> _How to complete this task_: Lines from the entries below that hold "agent" form the answer; copy all of them.

> _Record extracts_:
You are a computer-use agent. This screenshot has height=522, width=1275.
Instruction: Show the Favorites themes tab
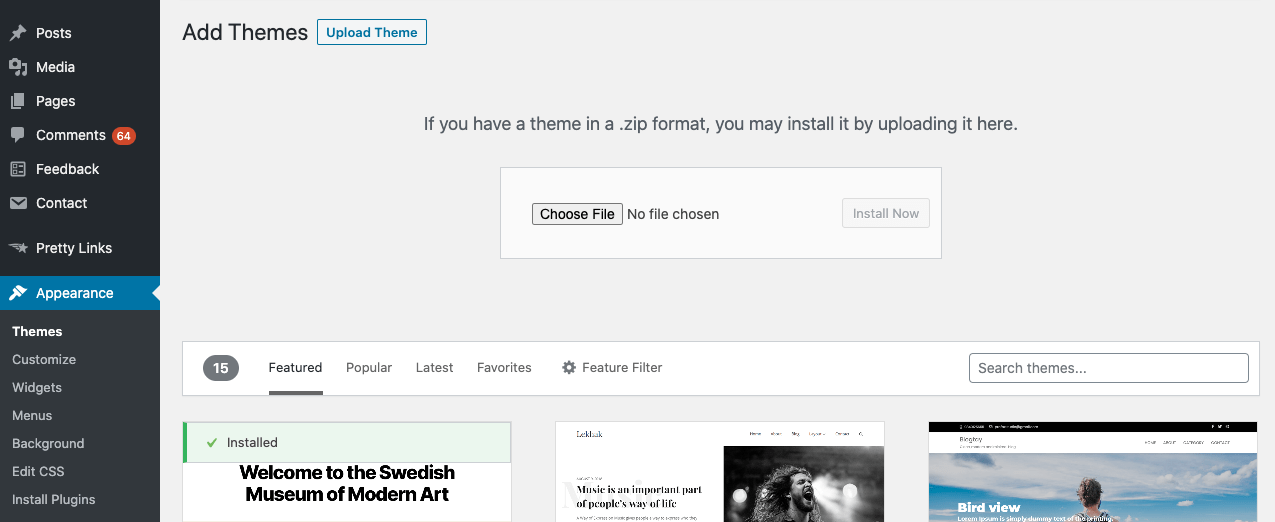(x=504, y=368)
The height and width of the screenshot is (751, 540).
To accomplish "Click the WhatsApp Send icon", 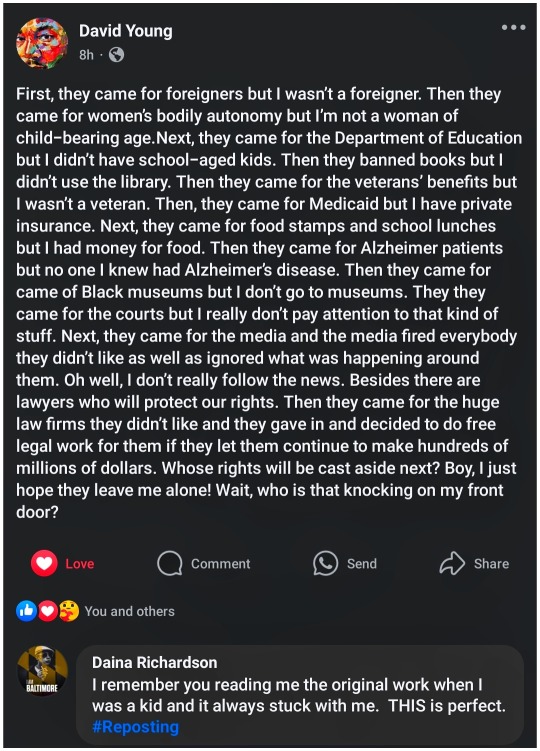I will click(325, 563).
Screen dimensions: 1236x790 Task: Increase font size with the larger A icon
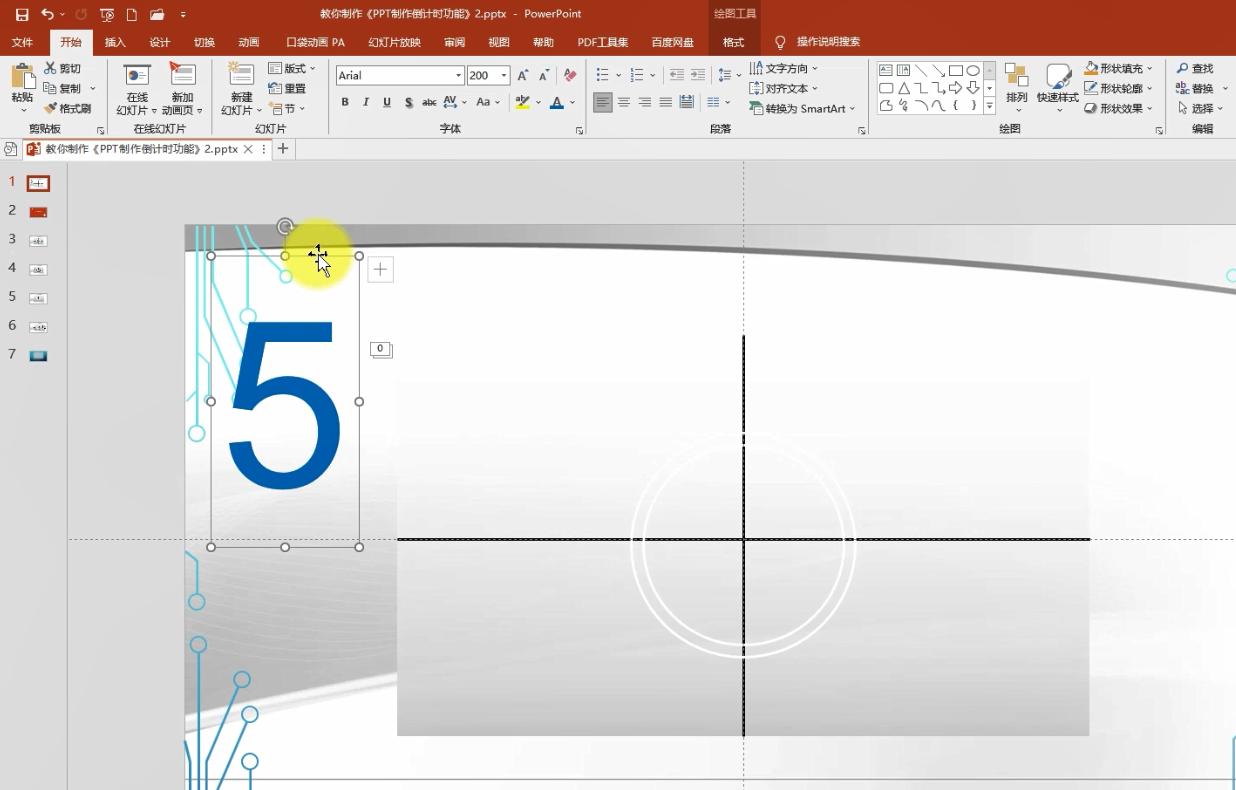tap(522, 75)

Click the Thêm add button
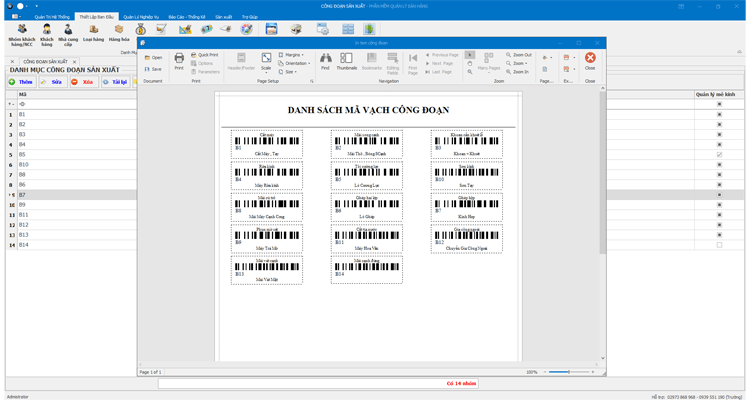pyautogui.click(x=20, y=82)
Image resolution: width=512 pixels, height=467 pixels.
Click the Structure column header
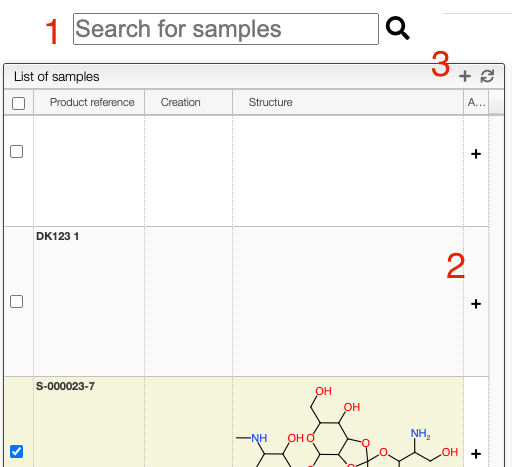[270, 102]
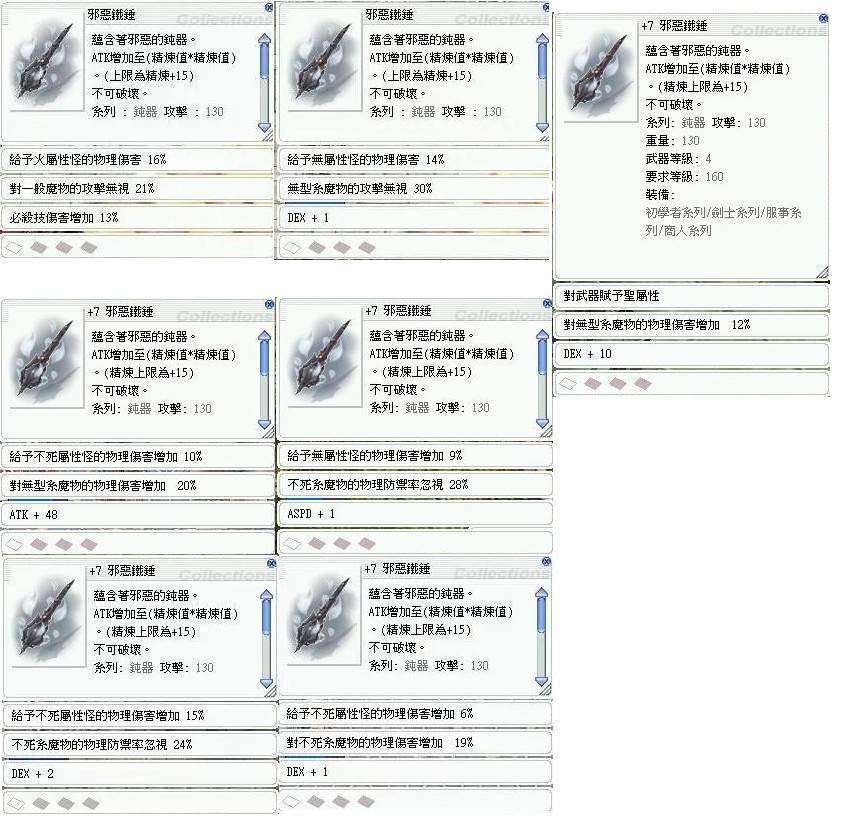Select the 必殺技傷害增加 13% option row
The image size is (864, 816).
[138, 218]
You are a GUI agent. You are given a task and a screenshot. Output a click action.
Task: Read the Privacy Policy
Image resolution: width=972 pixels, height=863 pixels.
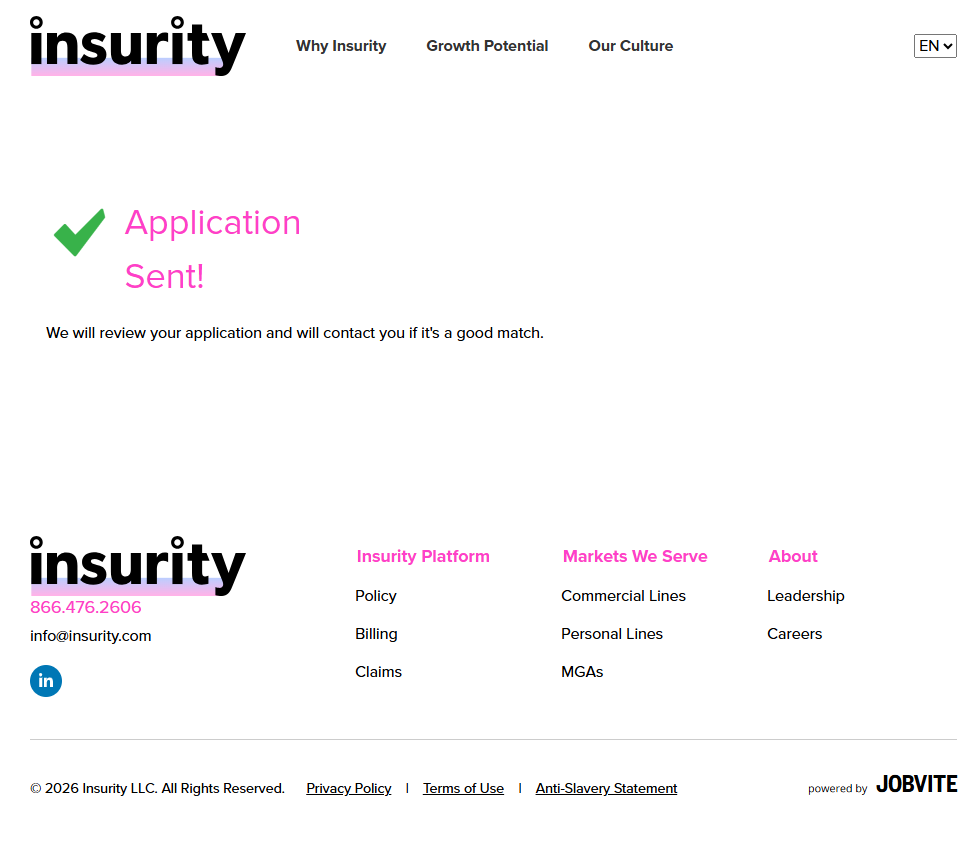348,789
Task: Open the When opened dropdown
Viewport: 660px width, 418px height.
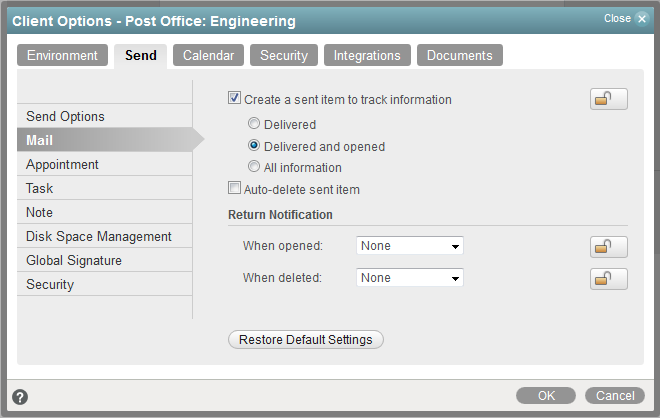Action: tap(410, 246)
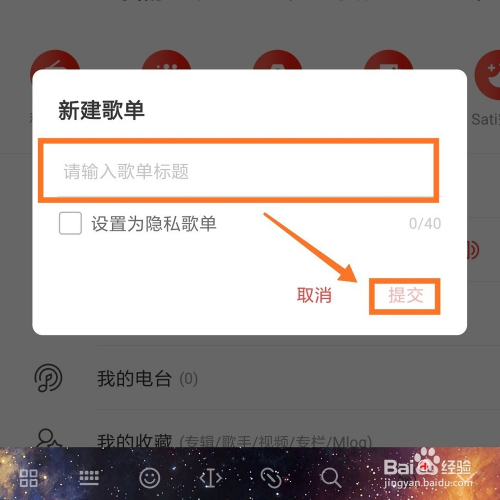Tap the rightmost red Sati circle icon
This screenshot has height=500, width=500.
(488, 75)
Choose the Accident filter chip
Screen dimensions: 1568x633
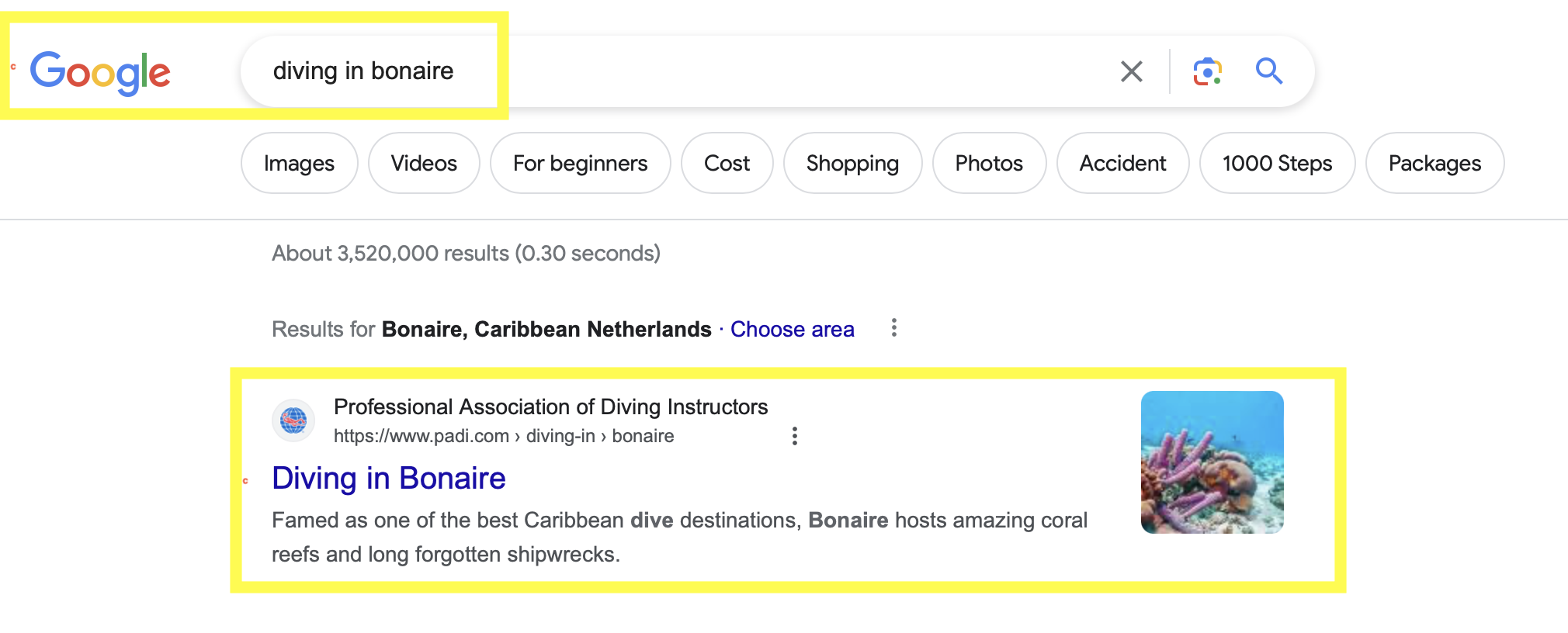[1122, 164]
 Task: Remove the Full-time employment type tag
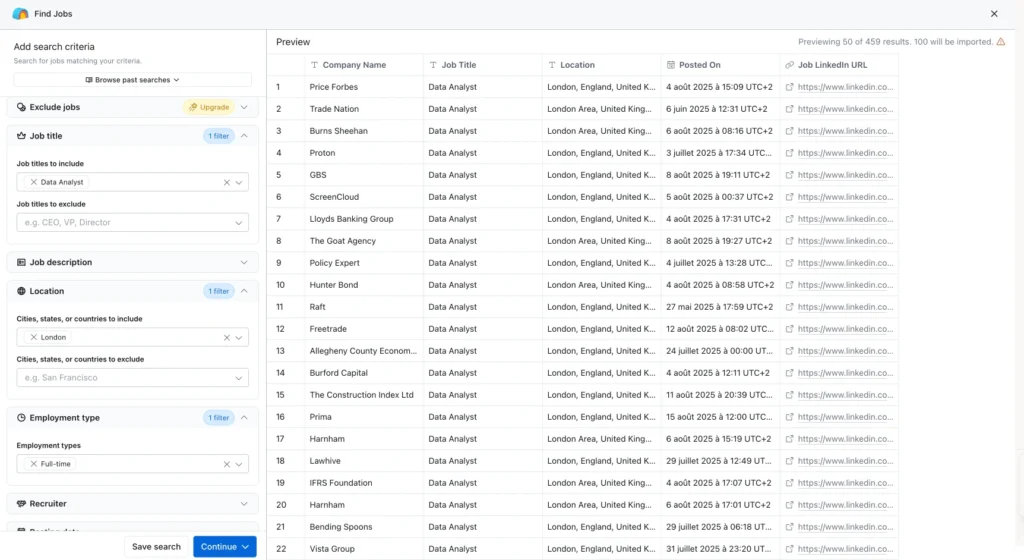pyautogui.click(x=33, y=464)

> _Answer below_:
You are a computer-use agent. This screenshot has height=522, width=1275.
You are a GUI agent. You are given a task and a screenshot. Output a click action.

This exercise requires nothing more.